Qui plus est, l’appel d’une décision du TAL n’est pas de facto. Une demande auprès de la Cour du Québec doit être effectuée à cet effet. En d’autres termes, il faut rédiger une demander à la Cour du Québec pour permission d’appeler. En vertu de l’article 91 de la LTAL ce sont les décisions du TAL où « la question en jeu en est une qui devrait être soumise à la Cour du Québec 4» qui peuvent faire l’objet d’un appel. Plus précisément, l’honorable Enrico Forlin, juge à la Cour du Québec indique que: « […] la permission d’appeler requiert la démonstration que l’appel soulève une question sérieuse qui dépasse le seul intérêt des parties, ou une question nouvelle, controversée ou d’intérêt général 5».

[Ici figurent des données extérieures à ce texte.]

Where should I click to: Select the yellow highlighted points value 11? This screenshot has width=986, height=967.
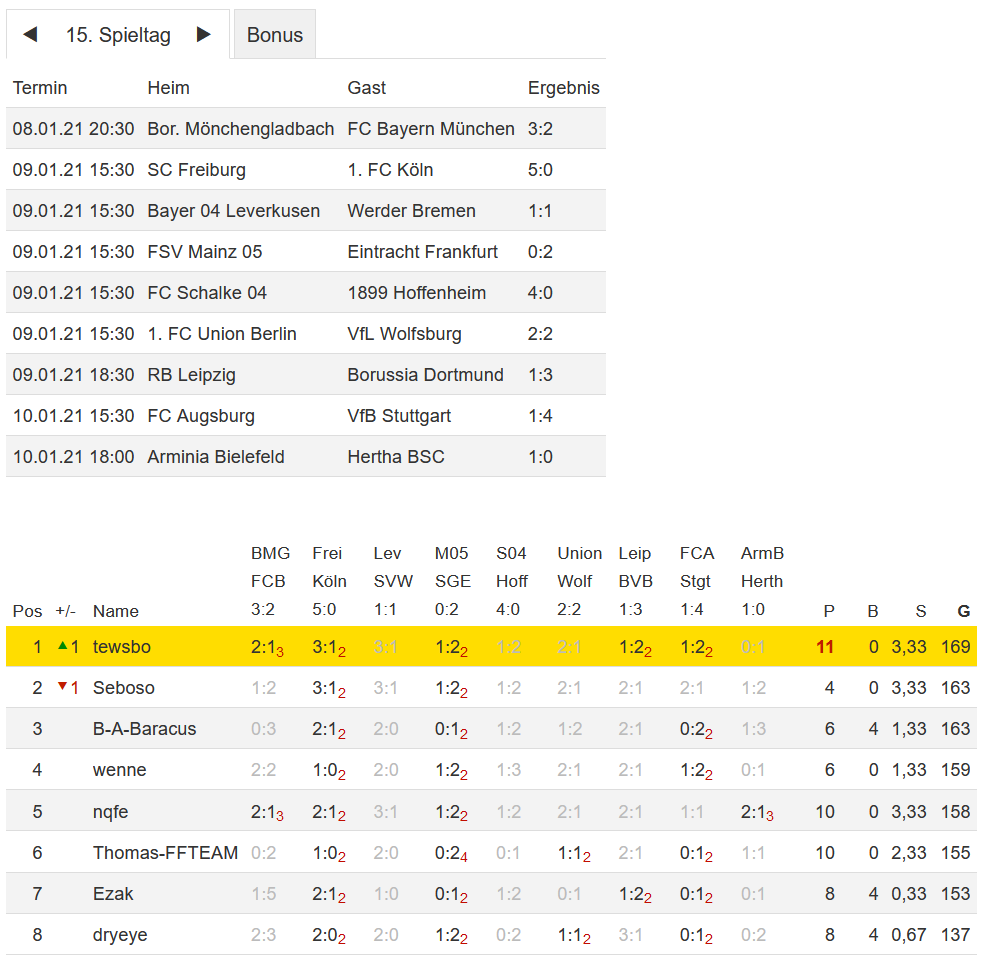824,647
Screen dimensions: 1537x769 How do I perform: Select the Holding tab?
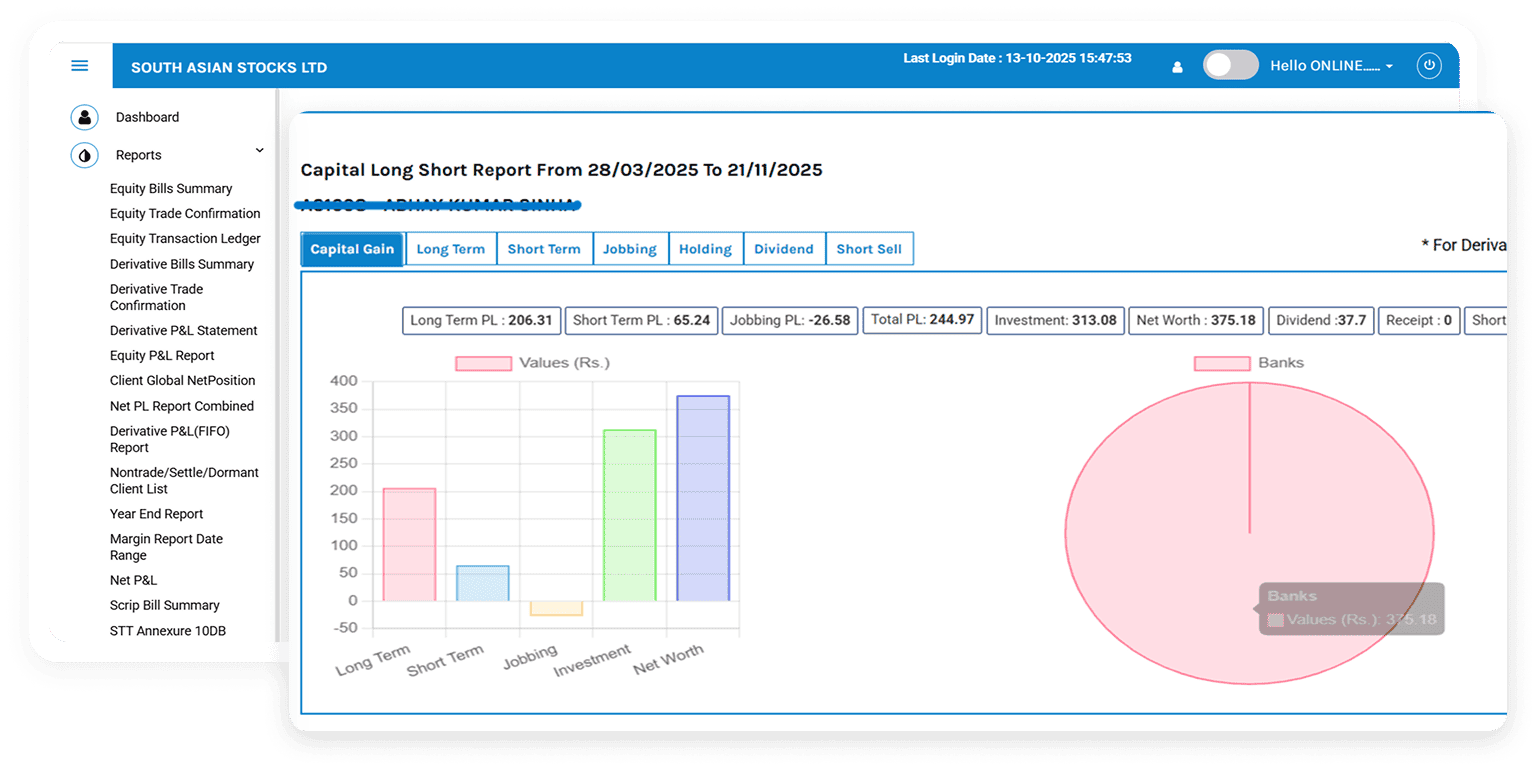click(x=705, y=249)
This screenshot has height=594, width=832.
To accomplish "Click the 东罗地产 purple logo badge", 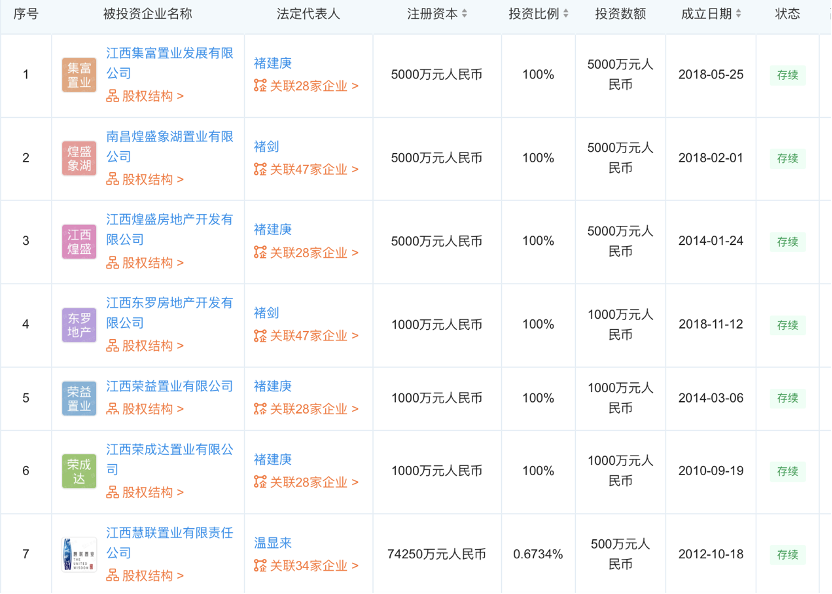I will coord(79,324).

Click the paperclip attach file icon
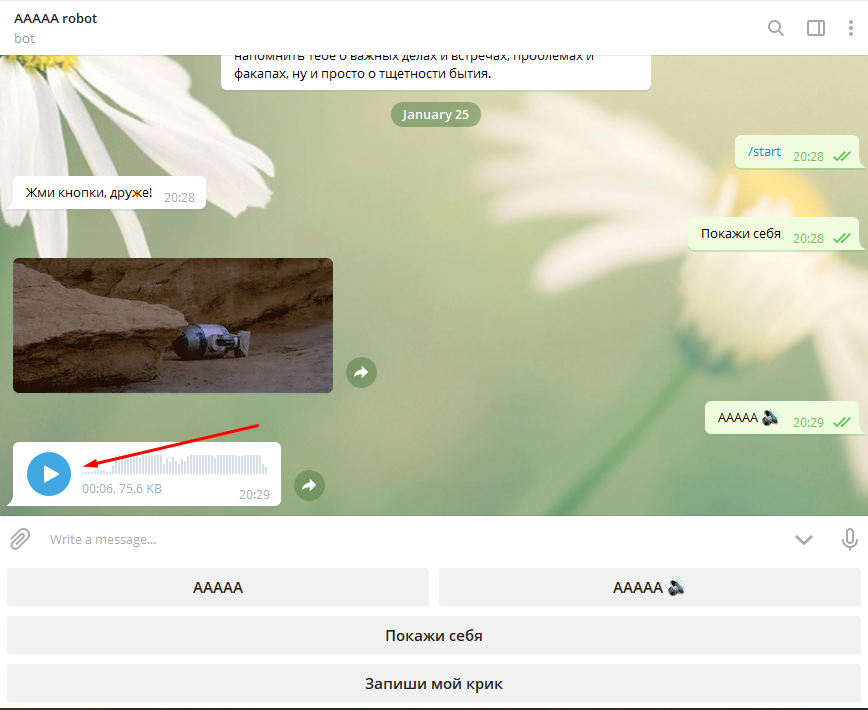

À noter que certaines décisions sur lesquelles ont statué les juges du TAL ne peuvent être portées en appel. C’est notamment le cas des décisions qui portent sur la fixation de loyer ou sa révision.


En terminant, la demande en rétractation de jugement n’est pas le recours approprié pour qu’un autre juge procède à la réévaluation d’une décision rendue par un de ses collègues du tribunal administratif du logement.


*À noter que le présent article ne constitue pas un avis juridique*

 

Adam O’Callagan c. Salim Fattal [2003] J.L.265

Entreprises Roger Pilon c. Atlantis Real Estare Co.,[1980] C.A. 2 18

Sissoko c. Akelius Montréal Ltd. 2019 QCRDL 35719

Article 91 de la Loi sur le tribunal administratif du logement

5 Guergues Harby c. Russell sur le Parc inc. 2021 QCCQ 7089, parag.[21]